The condition may clinically or morphologically mimic many other diseases which occur during lactation such as mastitis, galactocele, lactating adenoma and rarely inflammatory carcinoma. Lactation mastitis is characterized by a heavy polymorphonuclear infiltrate due to infection acquired during feeding of the baby. A galactocele is a cystic dilatation of a breast duct as a result of obstruction by inspissated secretions. Another lesion which may simulate the delayed involution is a nodular lactating adenoma. This neoplastic lesion can be easily differentiated by its gross circumscription, lack of inflammation and scanty stroma [6]. Inflammatory carcinoma is a close differential clinically, but does not pose any difficulty in diagnosis on microscopy.
The pathophysiology of lactational involution has been extensively studied in animals. The process is presumably controlled by lowered milk demand, decreased milk removal and slow changes in the circulating hormones and insulin-like growth factors (GF-I, IGFBP-3) [7]. Several molecular factors including AKT1/Protein kinase Bα, P53, and stat3 have also been implicated in mammary involution [8,9]. It is possible that abnormal expression of one or more genes regulating these chemical substances may be responsible for delayed involution. Further studies on cases like ours may provide a definite causal link between these factors and delayed involution.

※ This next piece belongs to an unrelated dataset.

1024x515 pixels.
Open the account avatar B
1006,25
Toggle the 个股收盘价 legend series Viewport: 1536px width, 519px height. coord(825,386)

Studies in the past have demonstrated the protective role of breast feeding in mammary carcinoma [10]. One mechanism postulated for this effect is the apoptosis of abnormal cells at early stages of involution [11]. Some of the more recent studies have shown the importance of components of the fatty stroma of involuting breast in metastasis [12]. In this patient, the delay in involution was accompanied by a low apoptotic activity and lack of fatty stroma. The significance of these findings, if any, in pathogenesis of breast cancer should be studied further in larger series of patients. Therefore, more cases like ours need to be reported.
The treatment protocol in symptomatic delayed involution of lactation is not well characterized. However, in our patient, surgical excision provided symptomatic relief.
Conclusion
This report documents the rare occurrence of symptomatic delayed involution of lactation presenting as a non-resolving breast lump. It is important for pathologists and clinicians to be aware of such an entity to distinguish it from clinical and morphological mimics, so that a definitive therapy can be planned.
Competing interests
The authors declare that they have no competing interests.
Consent
Written informed consent was obtained from the patient for publication of this case report and any accompanying images. A copy of the written consent is available for review by the Editor-in-Chief of this journal.
Authors' contributions
YK was primarily responsible for drafting of the manuscript, literature search and diagnosis of the case. AC and MG both have made critical revision for important intellectual content. AB diagnosed the case, undertook proofreading, corrections in the manuscript and final submission. NCM gave final approval of the version to be published, AG provided the relevant clinical data. All authors have read and approved the final manuscript.
Acknowledgements
We would like to thank Mr Sanjeev Mittal, DMLT, technician, Histopathology lab, MMIMSR, Mullana, Ambala, India for his technical assistance.